● **DATA PROVIDED**:
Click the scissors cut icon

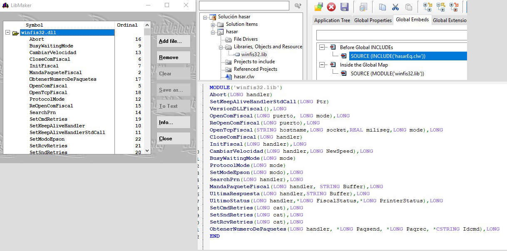coord(395,7)
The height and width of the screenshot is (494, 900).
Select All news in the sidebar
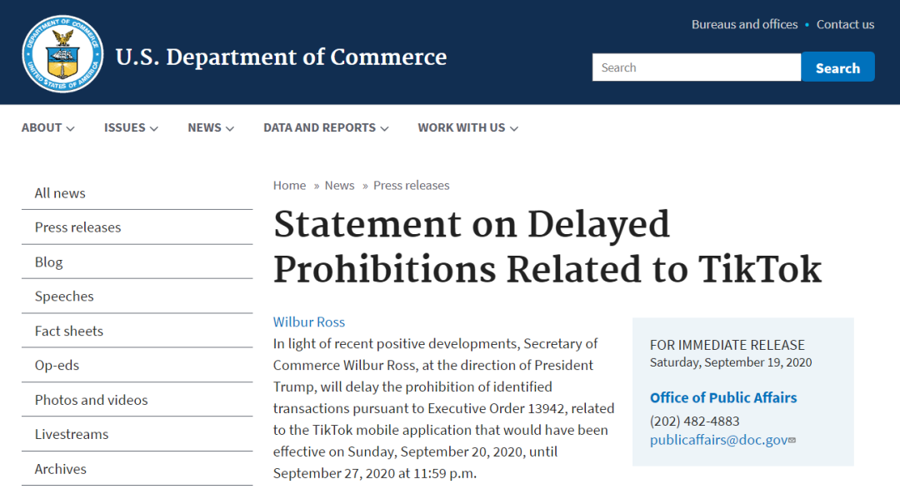60,193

● **HOW TO COMPLETE THIS TASK**:
Each line above gets copied exactly; leave the pictures out.

● **SOLUTION TO THIS TASK**:
Click the scissors cut icon

coord(395,7)
The height and width of the screenshot is (494, 900).
Select All news in the sidebar
60,193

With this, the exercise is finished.